* BEGIN Rows *

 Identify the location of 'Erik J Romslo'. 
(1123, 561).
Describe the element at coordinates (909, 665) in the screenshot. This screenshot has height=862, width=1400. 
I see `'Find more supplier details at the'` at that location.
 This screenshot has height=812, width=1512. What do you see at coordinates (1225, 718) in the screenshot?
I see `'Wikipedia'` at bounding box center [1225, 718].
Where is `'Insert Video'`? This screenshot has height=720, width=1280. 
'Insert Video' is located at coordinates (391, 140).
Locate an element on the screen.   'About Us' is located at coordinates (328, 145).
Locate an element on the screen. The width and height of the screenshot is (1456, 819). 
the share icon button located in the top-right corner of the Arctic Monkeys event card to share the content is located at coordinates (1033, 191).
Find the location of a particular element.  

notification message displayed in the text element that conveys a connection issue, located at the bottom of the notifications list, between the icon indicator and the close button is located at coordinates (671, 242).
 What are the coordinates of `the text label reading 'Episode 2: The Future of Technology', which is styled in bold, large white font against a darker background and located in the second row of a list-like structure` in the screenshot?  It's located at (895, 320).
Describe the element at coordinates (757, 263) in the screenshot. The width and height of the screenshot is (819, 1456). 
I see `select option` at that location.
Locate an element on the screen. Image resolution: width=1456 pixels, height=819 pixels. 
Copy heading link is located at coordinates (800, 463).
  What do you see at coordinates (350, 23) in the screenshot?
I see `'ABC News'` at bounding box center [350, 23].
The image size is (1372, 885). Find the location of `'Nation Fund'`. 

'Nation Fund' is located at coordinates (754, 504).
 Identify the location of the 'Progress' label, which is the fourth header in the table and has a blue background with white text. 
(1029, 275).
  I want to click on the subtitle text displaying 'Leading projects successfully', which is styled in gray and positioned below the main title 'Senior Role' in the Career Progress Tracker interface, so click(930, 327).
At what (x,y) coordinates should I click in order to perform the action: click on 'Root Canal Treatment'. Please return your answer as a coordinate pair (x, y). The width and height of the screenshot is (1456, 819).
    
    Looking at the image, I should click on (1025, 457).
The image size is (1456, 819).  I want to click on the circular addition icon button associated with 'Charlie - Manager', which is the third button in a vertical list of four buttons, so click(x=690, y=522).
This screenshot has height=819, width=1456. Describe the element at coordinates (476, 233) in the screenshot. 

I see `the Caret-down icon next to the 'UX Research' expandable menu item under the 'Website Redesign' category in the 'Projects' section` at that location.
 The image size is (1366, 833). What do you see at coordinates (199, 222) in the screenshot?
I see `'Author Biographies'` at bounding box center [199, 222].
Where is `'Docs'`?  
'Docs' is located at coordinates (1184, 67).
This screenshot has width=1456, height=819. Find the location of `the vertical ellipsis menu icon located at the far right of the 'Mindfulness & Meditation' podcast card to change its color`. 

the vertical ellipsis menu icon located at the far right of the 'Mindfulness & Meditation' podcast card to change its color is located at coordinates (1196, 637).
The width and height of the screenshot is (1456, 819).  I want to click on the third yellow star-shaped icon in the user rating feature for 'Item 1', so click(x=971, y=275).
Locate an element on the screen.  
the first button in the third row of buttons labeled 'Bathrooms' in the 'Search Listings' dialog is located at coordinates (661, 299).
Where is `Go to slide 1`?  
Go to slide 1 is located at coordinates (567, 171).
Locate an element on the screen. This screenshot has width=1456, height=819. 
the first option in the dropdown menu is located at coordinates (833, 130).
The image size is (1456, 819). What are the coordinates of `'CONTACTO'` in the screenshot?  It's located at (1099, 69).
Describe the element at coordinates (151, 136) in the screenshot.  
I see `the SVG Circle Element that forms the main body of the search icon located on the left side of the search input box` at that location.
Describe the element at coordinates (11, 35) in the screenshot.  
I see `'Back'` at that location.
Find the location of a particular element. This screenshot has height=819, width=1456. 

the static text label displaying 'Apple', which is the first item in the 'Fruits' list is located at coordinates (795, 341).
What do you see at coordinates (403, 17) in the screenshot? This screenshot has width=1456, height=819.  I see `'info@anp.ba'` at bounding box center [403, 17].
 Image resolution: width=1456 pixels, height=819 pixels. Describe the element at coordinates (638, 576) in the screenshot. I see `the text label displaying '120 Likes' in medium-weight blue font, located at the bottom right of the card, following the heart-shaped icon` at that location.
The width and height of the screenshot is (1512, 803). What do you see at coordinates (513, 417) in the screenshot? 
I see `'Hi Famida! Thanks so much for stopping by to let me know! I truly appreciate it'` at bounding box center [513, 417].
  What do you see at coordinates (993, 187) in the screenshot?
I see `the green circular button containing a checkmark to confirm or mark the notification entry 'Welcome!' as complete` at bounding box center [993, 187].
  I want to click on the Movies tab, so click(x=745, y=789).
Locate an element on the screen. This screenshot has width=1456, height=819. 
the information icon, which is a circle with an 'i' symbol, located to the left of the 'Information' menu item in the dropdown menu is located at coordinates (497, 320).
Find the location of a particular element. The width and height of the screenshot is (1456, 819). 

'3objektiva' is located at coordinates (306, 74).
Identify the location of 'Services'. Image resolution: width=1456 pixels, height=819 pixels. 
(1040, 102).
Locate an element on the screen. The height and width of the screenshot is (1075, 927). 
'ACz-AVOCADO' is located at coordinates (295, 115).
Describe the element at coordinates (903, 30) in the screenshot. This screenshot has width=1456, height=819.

* END Rows *

■ What to produce ■
Find each line in the items above that contains the string "color", and copy those lines.

■ Complete answer ■
This screenshot has width=1456, height=819. Find the location of `the vertical ellipsis menu icon located at the far right of the 'Mindfulness & Meditation' podcast card to change its color`. 
the vertical ellipsis menu icon located at the far right of the 'Mindfulness & Meditation' podcast card to change its color is located at coordinates (1196, 637).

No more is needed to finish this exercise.